▶ TASK REQUIREMENTS
1. According to the news item about the HMS Ontario wreck, in what year did the ship sink?
2. Decide whether each statement agrees with the news item about the HMS Ontario wreck, and quote the words that decide it: (a) HMS Ontario carried 22 guns. (b) There are plans to raise the ship from the lake. (c) The wreck was located using side-scanning sonar and an unmanned submersible.
3. Resume the news item about the HMS Ontario wreck, picking up after its final sentence.

## start PROVIDED TEXT

BBC NEWS | UK | Divers find 1780 British warship - very, very cool. Coupe of pics at link.

Quote:
Deep sea divers have found the wreck of a Royal Navy warship which sank during the American Revolution.

The discovery of HMS Ontario, at the bottom of one of the Great Lakes on the US-Canada border, has been hailed an "archaeological miracle".

The 22-gun, 80ft (24.4m) vessel, with an estimated 130 men on board, went down in Lake Ontario in a gale in 1780.

The ship is now being treated as a war grave and there are no plans to raise it or remove any of its artefacts.

Shipwreck enthusiasts Jim Kennard and Dan Scoville have revealed how they used side-scanning sonar and an unmanned submersible to find the ship earlier this month.

To have a revolutionary war vessel that's practically intact is unbelievable

Arthur Britton Smith
Canadian author

They claim HMS Ontario is the oldest confirmed shipwreck and the only fully-intact British warship to have ever been found in the North American Great Lakes.

## end PROVIDED TEXT
## start SUPPLIED MATERIAL

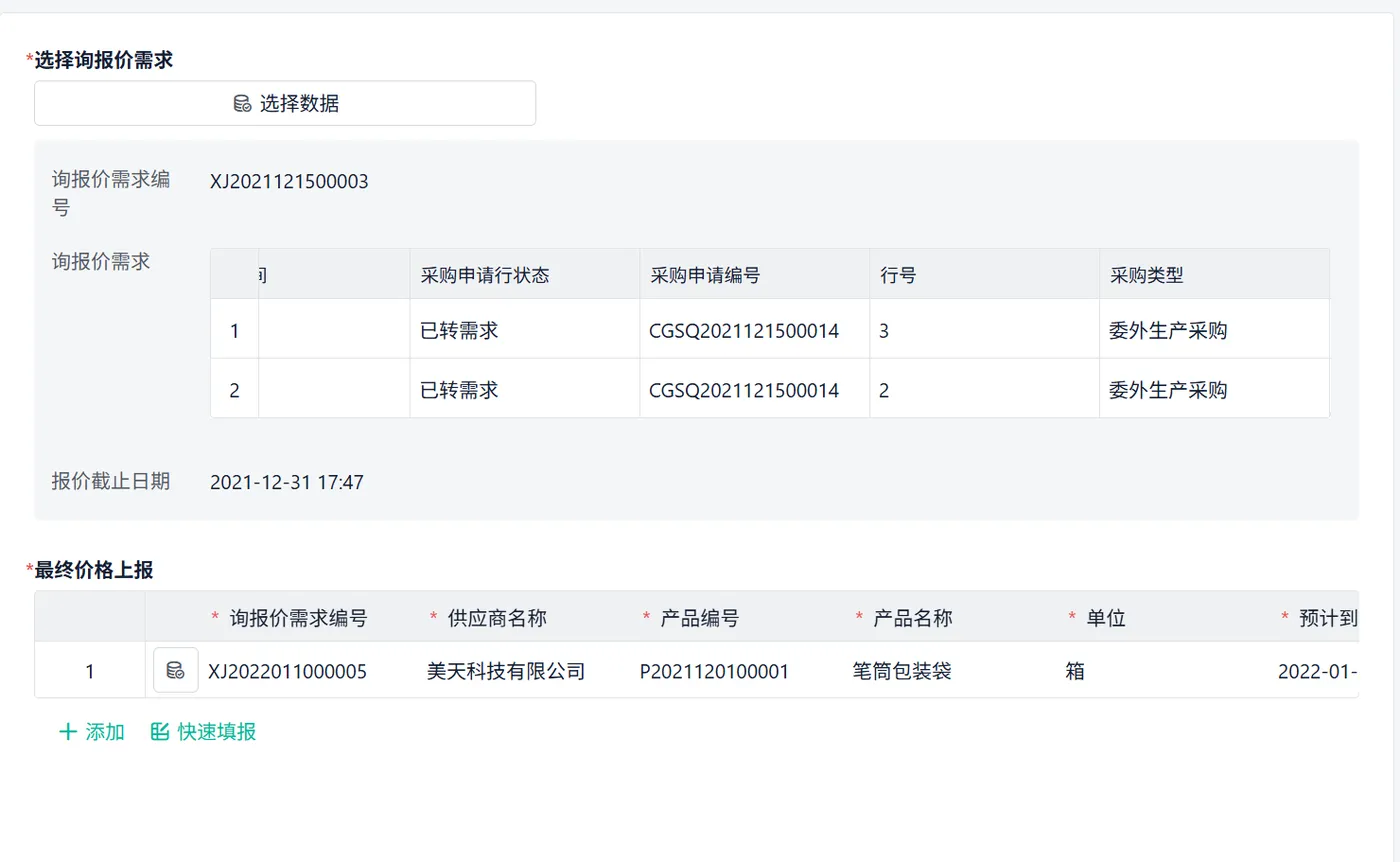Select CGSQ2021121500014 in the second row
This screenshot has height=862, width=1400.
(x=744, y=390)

## end SUPPLIED MATERIAL
## start SUPPLIED MATERIAL

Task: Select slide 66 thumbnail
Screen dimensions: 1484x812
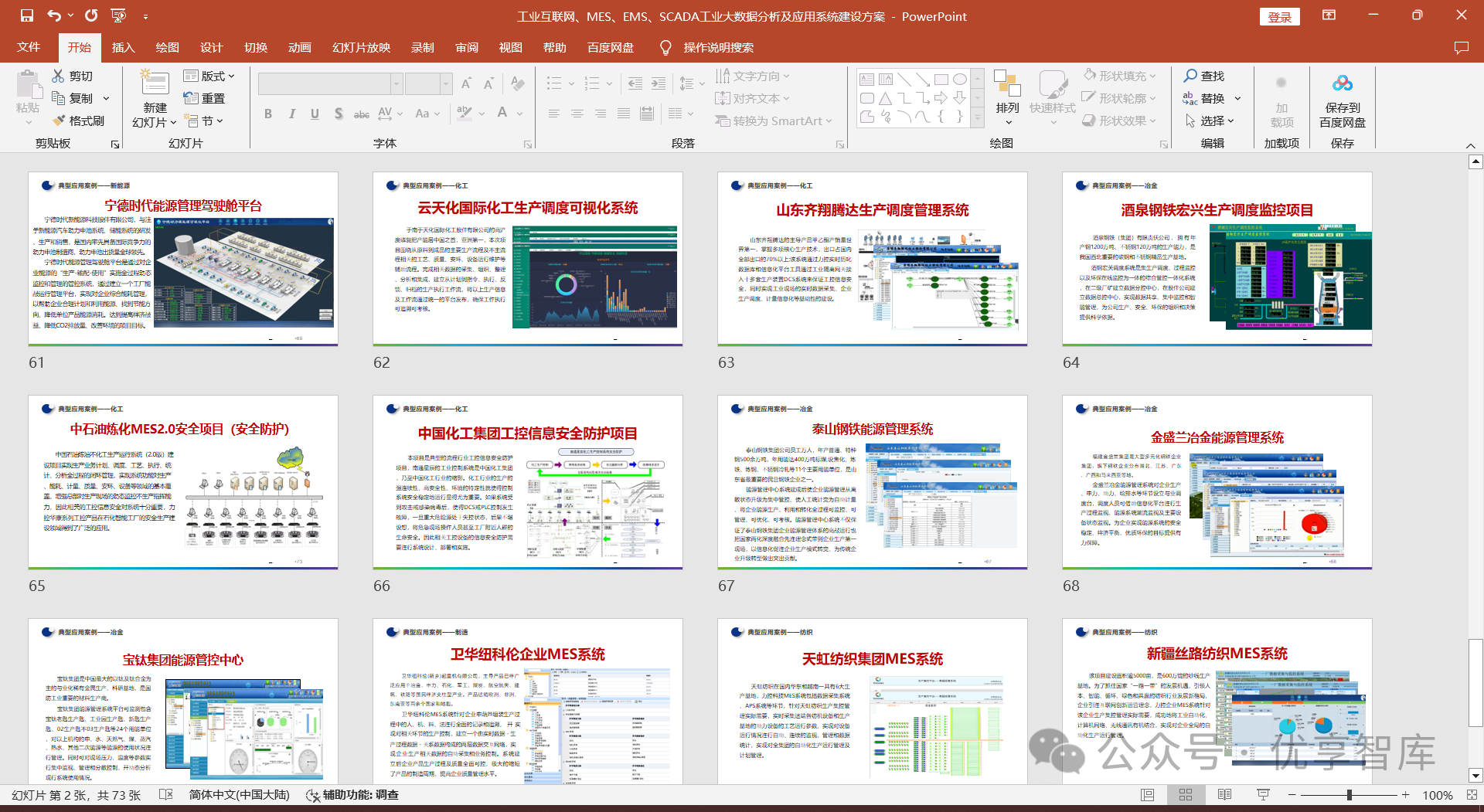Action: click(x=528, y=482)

## end SUPPLIED MATERIAL

▶ ANSWERS FOR THE EXERCISE
1. 1780

2.
(a) Yes: "The 22-gun, 80ft (24.4m) vessel"
(b) No: "there are no plans to raise it or remove any of its artefacts"
(c) Yes: "they used side-scanning sonar and an unmanned submersible to find the ship"

3.
Canadian author Arthur Britton Smith, who chronicled the history of HMS Ontario in the 1997 book The Legend of the Lake, described the find as an "archaeological miracle".

"To have a revolutionary war vessel that's practically intact is unbelievable," he told the Associated Press (AP) news agency.

'Beautiful ship'

Mr Scoville told AP that, although the vessel went down in a huge storm, it had still managed to "stay intact".

"There are even two windows that aren't broken. Just going down, the pressure difference can break the windows. It's a beautiful ship," he said.

The vessel is currently sitting in an area of the lake where the water is up to 500ft (152m) deep and can only be reached by the most experienced divers.

However, Mr Kennard and Mr Scoville, who have been hunting for the ship for three years, have refused to give its exact location, saying only that it was found off the southern shore.

The pair believe the cold, fresh water of the lake has acted as a preservative - with the lack of light and oxygen slowing decomposition - ensuring the ship has stayed intact.

HMS Ontario is considered one of the few "Holy Grail" shipwrecks in the Great Lakes and for many years divers and shipwreck hunters have searched for the vessel without success.

Official records quoted by the team of explorers show HMS Ontario went down on 31 October 1780 with a garrison of 60 British soldiers and a crew of about 40, mostly Canadians. There could also have been up to 30 American prisoners of war on board.

There are about 4,700 shipwrecks in the Great Lakes, with approximately 500 in Lake Ontario.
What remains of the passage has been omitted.